© Joseph Watts

Academic Interests

Humans are a particularly odd ape. We choose clothes based on arbitrary fashions, we perform elaborate rituals with opaque causal mechanisms, and we travel into outer space. Underlying this oddity is the human capacity for culture.

As a researcher I am interested in understanding how human culture is generated, transmitted, and changes over time. I am a member of the Cultural Evolution Society, a group of researchers that study culture from an evolutionary perspective. While the study of cultural evolution is an interdisciplinary endeavour, the discipline of psychology has a central role to play as it is the human mind that stores, transmits and generates cultural information.

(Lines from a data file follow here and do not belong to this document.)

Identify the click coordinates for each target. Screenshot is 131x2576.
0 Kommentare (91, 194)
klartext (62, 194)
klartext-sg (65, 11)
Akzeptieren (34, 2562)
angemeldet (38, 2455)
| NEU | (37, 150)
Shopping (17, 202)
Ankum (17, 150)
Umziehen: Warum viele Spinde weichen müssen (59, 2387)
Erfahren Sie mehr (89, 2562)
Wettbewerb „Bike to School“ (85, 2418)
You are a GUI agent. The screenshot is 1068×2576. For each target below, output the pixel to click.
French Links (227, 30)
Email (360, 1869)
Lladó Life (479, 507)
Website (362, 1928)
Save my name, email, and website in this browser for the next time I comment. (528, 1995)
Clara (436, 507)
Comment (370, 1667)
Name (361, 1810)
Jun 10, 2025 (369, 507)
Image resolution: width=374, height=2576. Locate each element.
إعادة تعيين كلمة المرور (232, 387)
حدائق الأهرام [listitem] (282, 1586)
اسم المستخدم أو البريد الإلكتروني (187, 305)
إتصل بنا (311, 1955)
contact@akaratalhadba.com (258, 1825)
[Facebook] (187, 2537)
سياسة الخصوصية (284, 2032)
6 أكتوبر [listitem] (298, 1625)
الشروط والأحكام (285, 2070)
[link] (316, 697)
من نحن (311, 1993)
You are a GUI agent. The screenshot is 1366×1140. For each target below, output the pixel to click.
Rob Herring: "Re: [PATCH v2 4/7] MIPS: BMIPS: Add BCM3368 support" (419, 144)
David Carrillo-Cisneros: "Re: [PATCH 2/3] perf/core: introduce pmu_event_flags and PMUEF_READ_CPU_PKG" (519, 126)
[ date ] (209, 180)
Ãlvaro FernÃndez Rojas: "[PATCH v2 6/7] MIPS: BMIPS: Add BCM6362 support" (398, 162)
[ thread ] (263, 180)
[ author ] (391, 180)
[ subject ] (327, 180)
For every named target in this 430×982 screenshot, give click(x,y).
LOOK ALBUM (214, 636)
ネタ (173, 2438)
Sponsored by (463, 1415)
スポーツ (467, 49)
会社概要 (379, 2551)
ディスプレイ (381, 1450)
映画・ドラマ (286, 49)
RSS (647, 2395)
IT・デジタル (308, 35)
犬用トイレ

The focus of my research ranges in scale from individual-level cognitive processes up to cultural-level patterns of change in human history. I use interactive online experiments to study the transmission of narratives, natural language processing to identify structure and variation in people’s worldviews, and phylogenetic comparative methods to model how features of culture co-evolve with one another over millennia.

Further information about my research can be found on the Research page and my full list of publications is available in my CV.



Background

I come from Whanganui, New Zealand and was awarded a PhD in Psychology from the University of Auckland in 2017. I have since held positions as a Research Fellow in the Social and Evolutionary Neuroscience Group at the University of Oxford, a Postdoctoral Researcher in the Department of Linguistic and Cultural Evolution at the Max Planck Institute for the Science of Human History, and a Senior Lecturer in the Religion Programme at the University of Otago.

I am currently an External Research Associate of the Department of Linguistic and Cultural Evolution at the Max Planck Institute for Evolutionary Anthropology as well as a Senior Lecturer in the School of Psychology, Speech and Hearing at the University of Canterbury, New Zealand.